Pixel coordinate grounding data
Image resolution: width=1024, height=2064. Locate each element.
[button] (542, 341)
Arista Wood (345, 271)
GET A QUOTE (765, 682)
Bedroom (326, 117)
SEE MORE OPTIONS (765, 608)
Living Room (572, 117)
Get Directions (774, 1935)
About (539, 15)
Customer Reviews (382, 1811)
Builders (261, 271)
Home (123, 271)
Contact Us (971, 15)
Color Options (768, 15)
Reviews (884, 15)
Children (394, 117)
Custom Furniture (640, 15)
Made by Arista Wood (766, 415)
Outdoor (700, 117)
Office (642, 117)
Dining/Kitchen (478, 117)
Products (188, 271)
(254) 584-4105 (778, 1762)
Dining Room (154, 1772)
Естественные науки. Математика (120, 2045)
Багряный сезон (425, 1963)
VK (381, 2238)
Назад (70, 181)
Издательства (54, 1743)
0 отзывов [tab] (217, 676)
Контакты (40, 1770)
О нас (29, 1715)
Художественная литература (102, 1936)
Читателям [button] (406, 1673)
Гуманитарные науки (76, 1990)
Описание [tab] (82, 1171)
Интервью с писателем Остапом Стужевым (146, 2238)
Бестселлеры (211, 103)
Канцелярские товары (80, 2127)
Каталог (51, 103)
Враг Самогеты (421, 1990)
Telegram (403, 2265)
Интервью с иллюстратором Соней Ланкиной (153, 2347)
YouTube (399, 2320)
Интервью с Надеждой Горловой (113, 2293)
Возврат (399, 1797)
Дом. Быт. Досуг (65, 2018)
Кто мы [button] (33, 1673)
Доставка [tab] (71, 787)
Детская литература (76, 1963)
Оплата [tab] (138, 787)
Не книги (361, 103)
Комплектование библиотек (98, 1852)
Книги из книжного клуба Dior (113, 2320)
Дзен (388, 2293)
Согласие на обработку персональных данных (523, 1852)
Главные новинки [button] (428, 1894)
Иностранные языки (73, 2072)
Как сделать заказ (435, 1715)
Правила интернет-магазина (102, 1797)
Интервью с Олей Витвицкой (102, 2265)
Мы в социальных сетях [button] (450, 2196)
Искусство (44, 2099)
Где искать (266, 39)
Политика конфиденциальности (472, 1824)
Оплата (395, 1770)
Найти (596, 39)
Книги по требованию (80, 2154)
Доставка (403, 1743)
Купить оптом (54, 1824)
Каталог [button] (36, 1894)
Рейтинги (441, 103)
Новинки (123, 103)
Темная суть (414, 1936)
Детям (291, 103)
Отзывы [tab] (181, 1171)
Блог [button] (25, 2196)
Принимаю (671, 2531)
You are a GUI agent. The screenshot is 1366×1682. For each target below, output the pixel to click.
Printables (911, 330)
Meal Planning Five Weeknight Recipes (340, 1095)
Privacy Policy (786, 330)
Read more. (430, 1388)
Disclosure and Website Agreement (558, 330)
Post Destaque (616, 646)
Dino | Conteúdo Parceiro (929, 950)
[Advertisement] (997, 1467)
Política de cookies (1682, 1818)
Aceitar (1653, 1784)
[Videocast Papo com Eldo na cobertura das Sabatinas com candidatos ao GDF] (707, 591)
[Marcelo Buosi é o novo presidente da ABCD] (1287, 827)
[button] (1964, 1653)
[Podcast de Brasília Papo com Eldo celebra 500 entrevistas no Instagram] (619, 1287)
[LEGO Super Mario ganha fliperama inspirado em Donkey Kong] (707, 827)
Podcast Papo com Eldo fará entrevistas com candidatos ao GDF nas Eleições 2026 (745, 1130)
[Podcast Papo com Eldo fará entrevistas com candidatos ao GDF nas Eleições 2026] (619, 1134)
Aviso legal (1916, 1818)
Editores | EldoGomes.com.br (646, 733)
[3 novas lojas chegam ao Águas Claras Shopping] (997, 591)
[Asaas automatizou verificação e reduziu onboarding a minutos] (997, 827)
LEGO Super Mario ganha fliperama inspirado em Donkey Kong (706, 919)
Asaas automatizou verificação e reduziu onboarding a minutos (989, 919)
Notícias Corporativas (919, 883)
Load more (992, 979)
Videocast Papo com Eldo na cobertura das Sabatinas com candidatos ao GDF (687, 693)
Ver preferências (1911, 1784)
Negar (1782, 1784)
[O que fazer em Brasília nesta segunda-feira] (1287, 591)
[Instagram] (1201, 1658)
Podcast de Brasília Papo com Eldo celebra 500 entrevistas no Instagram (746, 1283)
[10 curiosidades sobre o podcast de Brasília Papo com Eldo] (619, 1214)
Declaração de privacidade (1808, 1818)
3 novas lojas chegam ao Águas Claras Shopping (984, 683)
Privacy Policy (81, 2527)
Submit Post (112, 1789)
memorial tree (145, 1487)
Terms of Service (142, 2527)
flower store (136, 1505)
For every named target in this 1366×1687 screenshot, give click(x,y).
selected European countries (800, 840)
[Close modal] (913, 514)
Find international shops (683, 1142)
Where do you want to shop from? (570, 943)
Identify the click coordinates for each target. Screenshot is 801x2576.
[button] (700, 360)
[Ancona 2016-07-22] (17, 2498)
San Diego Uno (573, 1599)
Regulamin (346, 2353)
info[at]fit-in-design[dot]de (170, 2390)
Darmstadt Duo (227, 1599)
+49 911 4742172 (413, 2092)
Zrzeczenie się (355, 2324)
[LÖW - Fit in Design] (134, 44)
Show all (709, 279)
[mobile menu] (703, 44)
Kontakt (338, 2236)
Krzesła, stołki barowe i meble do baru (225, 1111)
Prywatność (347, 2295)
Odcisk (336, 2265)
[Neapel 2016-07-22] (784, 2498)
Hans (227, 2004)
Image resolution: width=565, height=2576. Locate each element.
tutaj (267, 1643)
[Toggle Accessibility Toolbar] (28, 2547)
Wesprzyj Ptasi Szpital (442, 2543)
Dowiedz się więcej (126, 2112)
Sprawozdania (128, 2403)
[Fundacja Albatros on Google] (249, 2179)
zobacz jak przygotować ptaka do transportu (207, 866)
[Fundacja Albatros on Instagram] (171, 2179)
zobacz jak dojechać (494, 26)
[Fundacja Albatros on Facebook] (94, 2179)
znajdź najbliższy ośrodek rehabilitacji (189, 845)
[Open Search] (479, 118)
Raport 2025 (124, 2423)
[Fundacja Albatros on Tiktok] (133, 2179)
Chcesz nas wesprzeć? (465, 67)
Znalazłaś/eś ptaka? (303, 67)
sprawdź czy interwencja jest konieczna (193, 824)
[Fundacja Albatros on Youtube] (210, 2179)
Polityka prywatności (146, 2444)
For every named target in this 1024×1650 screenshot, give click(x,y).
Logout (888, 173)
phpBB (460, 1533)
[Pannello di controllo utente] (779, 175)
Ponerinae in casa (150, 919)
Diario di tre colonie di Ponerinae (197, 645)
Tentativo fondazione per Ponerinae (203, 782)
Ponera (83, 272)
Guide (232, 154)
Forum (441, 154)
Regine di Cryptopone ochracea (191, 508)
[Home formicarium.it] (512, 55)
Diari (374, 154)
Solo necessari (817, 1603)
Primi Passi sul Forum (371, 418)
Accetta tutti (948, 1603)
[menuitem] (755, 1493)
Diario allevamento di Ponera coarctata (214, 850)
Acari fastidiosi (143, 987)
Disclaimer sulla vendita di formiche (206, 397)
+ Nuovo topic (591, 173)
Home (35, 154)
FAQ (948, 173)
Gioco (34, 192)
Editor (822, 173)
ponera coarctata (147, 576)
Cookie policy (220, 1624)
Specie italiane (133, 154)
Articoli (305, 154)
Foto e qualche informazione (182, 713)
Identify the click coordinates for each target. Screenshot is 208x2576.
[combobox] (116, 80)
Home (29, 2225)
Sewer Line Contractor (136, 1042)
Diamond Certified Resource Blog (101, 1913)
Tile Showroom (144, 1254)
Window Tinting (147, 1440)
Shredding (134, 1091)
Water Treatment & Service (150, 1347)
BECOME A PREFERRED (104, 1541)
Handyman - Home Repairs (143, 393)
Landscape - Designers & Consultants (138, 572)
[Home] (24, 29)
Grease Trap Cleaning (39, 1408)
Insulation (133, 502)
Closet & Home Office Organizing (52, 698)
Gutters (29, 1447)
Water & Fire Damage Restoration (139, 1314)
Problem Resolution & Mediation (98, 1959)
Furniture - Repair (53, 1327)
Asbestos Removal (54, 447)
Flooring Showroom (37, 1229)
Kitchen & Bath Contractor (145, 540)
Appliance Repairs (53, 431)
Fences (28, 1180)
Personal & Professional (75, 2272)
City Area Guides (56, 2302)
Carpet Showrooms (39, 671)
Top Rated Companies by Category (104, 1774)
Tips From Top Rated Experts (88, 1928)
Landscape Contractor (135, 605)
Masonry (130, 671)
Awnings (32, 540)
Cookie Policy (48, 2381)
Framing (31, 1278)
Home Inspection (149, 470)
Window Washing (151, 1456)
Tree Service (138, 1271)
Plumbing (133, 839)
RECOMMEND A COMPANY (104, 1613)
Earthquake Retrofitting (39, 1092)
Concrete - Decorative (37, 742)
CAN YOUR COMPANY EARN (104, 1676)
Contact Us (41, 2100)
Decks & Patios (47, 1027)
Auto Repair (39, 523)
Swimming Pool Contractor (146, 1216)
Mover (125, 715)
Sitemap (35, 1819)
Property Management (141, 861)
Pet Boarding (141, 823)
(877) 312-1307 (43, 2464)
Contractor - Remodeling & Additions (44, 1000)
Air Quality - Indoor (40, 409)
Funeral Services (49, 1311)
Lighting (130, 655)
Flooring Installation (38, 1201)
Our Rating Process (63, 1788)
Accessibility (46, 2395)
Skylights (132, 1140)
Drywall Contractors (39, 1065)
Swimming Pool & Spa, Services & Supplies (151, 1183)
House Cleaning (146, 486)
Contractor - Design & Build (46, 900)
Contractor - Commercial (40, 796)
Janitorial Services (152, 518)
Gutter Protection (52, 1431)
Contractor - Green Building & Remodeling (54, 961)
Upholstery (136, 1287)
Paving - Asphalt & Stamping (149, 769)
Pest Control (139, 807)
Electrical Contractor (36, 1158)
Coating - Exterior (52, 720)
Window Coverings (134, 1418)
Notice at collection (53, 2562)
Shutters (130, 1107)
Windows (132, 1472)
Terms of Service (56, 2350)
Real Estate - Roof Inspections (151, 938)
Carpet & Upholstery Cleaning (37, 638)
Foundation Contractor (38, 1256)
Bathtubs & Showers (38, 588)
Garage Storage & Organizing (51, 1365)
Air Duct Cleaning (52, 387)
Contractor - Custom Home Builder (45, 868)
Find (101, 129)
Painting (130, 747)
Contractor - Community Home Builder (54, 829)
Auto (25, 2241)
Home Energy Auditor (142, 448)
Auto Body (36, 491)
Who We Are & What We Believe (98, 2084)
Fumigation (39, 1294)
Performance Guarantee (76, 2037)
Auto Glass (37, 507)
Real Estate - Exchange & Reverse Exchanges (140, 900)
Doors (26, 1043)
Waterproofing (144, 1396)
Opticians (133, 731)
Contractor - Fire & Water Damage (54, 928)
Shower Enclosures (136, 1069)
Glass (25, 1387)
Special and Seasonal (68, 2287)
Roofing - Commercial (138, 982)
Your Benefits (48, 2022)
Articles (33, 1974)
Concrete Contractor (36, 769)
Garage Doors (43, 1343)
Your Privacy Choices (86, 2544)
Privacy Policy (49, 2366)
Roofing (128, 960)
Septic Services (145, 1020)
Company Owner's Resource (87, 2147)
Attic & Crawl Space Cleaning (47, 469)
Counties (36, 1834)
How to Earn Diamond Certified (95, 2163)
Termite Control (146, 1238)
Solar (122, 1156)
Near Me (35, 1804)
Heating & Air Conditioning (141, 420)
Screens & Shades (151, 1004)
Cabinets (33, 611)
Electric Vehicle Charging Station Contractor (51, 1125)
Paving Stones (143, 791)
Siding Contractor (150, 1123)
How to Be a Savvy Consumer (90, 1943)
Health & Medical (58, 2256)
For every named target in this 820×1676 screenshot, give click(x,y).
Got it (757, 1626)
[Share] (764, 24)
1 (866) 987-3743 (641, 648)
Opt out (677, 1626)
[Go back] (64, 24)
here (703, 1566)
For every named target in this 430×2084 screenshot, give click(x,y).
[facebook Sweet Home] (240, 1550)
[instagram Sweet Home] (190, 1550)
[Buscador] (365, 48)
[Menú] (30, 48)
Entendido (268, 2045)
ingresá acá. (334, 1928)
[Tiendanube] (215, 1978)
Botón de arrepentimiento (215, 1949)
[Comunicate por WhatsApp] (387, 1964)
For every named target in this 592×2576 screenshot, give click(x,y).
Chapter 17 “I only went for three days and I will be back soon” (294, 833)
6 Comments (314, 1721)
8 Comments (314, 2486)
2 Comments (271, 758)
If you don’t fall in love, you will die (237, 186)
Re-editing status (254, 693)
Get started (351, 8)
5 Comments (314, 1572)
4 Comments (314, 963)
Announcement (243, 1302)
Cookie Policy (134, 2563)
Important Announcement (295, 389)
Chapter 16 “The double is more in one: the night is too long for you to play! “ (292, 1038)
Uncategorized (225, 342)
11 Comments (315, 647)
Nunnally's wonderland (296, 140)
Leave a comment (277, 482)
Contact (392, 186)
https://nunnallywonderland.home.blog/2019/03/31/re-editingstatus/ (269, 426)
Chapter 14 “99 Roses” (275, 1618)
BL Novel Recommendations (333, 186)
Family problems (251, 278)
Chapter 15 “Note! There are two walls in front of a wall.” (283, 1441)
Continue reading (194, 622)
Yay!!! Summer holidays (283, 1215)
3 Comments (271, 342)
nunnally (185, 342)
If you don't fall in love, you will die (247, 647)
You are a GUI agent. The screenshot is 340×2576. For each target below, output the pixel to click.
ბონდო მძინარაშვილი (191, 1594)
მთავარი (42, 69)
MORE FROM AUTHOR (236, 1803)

REQUIREMENT:
Copy the lines that hold the word "Certified". Take them from the records above.

WRITTEN ANSWER:
Diamond Certified Resource Blog (101, 1913)
How to Earn Diamond Certified (95, 2163)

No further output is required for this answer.